_Requirement_
The full set of entries has to be output exactly.

Source records:
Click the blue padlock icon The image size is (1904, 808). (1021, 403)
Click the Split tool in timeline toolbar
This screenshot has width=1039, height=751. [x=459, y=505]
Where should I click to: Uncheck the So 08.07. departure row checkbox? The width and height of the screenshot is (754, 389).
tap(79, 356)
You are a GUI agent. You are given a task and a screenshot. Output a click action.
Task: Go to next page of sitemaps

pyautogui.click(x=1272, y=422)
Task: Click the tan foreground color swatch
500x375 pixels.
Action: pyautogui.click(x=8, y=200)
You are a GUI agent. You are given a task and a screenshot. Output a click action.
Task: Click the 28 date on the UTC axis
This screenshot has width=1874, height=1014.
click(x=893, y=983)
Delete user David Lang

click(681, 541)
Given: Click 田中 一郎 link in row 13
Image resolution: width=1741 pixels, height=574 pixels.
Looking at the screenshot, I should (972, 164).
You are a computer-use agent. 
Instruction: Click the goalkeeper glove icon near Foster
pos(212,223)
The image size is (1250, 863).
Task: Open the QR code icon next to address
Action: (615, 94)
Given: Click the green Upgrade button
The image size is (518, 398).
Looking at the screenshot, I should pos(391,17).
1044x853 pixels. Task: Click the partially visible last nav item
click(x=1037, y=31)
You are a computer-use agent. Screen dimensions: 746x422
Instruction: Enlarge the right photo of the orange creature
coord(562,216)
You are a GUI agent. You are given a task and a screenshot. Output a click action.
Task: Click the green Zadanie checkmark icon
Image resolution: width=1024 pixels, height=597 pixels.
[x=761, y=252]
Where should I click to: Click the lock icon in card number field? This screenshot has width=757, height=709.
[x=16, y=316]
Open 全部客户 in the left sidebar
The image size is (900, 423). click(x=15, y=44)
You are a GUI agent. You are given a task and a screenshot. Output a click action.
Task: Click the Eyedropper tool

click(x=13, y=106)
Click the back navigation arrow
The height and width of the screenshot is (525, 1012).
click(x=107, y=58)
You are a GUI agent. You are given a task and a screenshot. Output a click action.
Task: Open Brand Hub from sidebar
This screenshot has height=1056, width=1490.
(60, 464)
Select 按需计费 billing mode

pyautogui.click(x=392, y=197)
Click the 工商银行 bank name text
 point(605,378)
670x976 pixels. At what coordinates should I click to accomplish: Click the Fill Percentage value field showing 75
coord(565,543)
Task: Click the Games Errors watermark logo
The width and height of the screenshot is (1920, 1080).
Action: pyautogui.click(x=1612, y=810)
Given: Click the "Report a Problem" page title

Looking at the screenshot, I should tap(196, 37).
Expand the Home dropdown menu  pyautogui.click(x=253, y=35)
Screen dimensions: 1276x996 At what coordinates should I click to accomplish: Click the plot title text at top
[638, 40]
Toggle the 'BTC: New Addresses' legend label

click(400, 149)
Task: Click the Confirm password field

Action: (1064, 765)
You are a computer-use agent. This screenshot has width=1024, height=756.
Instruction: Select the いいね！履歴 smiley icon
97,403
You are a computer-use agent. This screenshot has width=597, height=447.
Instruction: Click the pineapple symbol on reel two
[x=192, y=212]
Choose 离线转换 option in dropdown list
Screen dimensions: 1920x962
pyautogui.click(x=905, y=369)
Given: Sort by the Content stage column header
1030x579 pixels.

_Answer for this exercise_
Click the blue padlock icon The image size is (1904, 808). (1021, 403)
Click the Split tool in timeline toolbar
This screenshot has width=1039, height=751. [x=459, y=505]
Where should I click to: Uncheck the So 08.07. departure row checkbox? The width and height of the screenshot is (754, 389).
tap(79, 356)
You are a GUI agent. You are given a task and a screenshot. Output a click action.
Task: Go to next page of sitemaps

pyautogui.click(x=1272, y=422)
Task: Click the tan foreground color swatch
500x375 pixels.
Action: pyautogui.click(x=8, y=200)
You are a GUI agent. You are given a task and a screenshot. Output a click action.
Task: Click the 28 date on the UTC axis
This screenshot has width=1874, height=1014.
click(x=893, y=983)
Delete user David Lang

click(681, 541)
Given: Click 田中 一郎 link in row 13
Image resolution: width=1741 pixels, height=574 pixels.
Looking at the screenshot, I should (972, 164).
You are a computer-use agent. 
Instruction: Click the goalkeeper glove icon near Foster
pos(212,223)
The image size is (1250, 863).
Task: Open the QR code icon next to address
Action: (615, 94)
Given: Click the green Upgrade button
The image size is (518, 398).
Looking at the screenshot, I should pos(391,17).
1044x853 pixels. Task: Click the partially visible last nav item
click(x=1037, y=31)
You are a computer-use agent. Screen dimensions: 746x422
Instruction: Enlarge the right photo of the orange creature
coord(562,216)
You are a GUI agent. You are given a task and a screenshot. Output a click action.
Task: Click the green Zadanie checkmark icon
Image resolution: width=1024 pixels, height=597 pixels.
[x=761, y=252]
Where should I click to: Click the lock icon in card number field? This screenshot has width=757, height=709.
[x=16, y=316]
Open 全部客户 in the left sidebar
The image size is (900, 423). click(x=15, y=44)
You are a GUI agent. You are given a task and a screenshot. Output a click action.
Task: Click the Eyedropper tool

click(x=13, y=106)
Click the back navigation arrow
The height and width of the screenshot is (525, 1012).
click(x=107, y=58)
You are a GUI agent. You are given a task and a screenshot. Output a click action.
Task: Open Brand Hub from sidebar
This screenshot has height=1056, width=1490.
(60, 464)
Select 按需计费 billing mode

pyautogui.click(x=392, y=197)
Click the 工商银行 bank name text
 point(605,378)
670x976 pixels. At what coordinates should I click to accomplish: Click the Fill Percentage value field showing 75
coord(565,543)
Task: Click the Games Errors watermark logo
The width and height of the screenshot is (1920, 1080).
Action: pyautogui.click(x=1612, y=810)
Given: Click the "Report a Problem" page title

Looking at the screenshot, I should tap(196, 37).
Expand the Home dropdown menu  pyautogui.click(x=253, y=35)
Screen dimensions: 1276x996 At what coordinates should I click to accomplish: Click the plot title text at top
[638, 40]
Toggle the 'BTC: New Addresses' legend label

click(400, 149)
Task: Click the Confirm password field

Action: (1064, 765)
You are a computer-use agent. This screenshot has width=1024, height=756.
Instruction: Select the いいね！履歴 smiley icon
97,403
You are a computer-use agent. This screenshot has width=597, height=447.
Instruction: Click the pineapple symbol on reel two
[x=192, y=212]
Choose 离线转换 option in dropdown list
Screen dimensions: 1920x962
pyautogui.click(x=905, y=369)
Given: Sort by the Content stage column header
1030x579 pixels.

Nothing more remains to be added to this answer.